Aid to Russia

Jim heartfield Jim at heartfield.demon.co.uk
Sun Sep 6 12:26:44 PDT 1998


In message <v04003a08b215d7918202@[128.32.105.161]>, Brad De Long <delong at econ.Berkeley.EDU> writes
>We don't get much surplus out of trade with the former East Germany (at
>least not yet).
>We don't get much surplus out of trade with Nigeria (even with their oil).
>We don't get much surplus out of trade with Pakistan.
>We don't get much surplus out of trade with Vietnam.
>
>We get a lot of surplus out of trade with South Korea.
>We get a lot of surplus out of trade with France.
>We get a lot of surplus out of trade with West Germany.
>
>It is in the U.S. national interest and economic interest to have rich,
>industrialized, productive trading partners--not poor, unproductive ones.
>
>
>Brad DeLong

Well, yes and no. It is in the US national interest to have markets for its goods, but it is not in the US national interest to have international competitors take its markets. The goal of exchange is not goods, nor even values, but surplus value, Marx once said.
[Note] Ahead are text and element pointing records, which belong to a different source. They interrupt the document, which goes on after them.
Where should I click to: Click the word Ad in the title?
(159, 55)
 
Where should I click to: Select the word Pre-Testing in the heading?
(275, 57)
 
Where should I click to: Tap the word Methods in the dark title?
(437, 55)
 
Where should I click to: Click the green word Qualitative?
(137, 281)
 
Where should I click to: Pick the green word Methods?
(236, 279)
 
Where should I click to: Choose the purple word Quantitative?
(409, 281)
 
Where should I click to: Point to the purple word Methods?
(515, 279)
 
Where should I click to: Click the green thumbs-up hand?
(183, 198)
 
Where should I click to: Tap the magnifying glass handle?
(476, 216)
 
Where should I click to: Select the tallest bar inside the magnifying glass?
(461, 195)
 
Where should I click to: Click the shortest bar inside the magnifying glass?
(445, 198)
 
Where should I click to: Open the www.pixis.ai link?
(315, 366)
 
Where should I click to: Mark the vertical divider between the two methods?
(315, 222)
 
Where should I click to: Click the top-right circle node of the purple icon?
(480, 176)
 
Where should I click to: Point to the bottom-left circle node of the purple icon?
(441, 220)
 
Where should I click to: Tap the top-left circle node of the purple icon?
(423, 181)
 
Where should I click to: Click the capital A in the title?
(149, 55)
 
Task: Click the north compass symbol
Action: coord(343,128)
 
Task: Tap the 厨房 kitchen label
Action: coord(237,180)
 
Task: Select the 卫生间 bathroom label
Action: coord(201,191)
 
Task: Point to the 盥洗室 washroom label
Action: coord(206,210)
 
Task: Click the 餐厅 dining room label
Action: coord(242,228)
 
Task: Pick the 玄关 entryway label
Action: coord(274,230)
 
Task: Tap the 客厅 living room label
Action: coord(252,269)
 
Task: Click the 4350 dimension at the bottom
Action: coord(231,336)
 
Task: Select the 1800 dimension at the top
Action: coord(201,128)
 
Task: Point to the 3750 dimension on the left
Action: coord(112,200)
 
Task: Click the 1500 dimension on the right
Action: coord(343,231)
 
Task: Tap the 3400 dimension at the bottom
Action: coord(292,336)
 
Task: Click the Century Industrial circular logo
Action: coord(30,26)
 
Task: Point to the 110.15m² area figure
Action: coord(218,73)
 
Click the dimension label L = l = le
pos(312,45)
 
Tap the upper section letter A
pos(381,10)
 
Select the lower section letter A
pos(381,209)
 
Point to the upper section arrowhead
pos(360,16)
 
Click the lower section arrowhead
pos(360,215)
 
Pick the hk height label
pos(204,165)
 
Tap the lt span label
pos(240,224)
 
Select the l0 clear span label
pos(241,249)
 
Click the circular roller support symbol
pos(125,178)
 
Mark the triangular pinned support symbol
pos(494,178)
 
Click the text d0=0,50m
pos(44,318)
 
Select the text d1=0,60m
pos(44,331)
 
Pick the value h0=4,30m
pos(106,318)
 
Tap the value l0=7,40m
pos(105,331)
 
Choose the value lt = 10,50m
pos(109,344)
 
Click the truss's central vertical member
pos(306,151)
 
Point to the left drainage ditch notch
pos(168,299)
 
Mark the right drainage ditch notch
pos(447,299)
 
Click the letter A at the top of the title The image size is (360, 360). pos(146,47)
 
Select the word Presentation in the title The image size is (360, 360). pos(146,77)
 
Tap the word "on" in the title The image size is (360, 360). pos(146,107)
Greider illustrates the point:

'In 1979, Ford's average labour input for all of its North American cars and trucks was just under 40 hours per vehicle. By 1993, it was down to 25.4 hours. Chrysler reduced its average from 45 hours to 29.5 hours. GM improved from 41 to 32.5 hours. The Japanese average still was lower, about 20 hours per vehicle..' One World..p 110.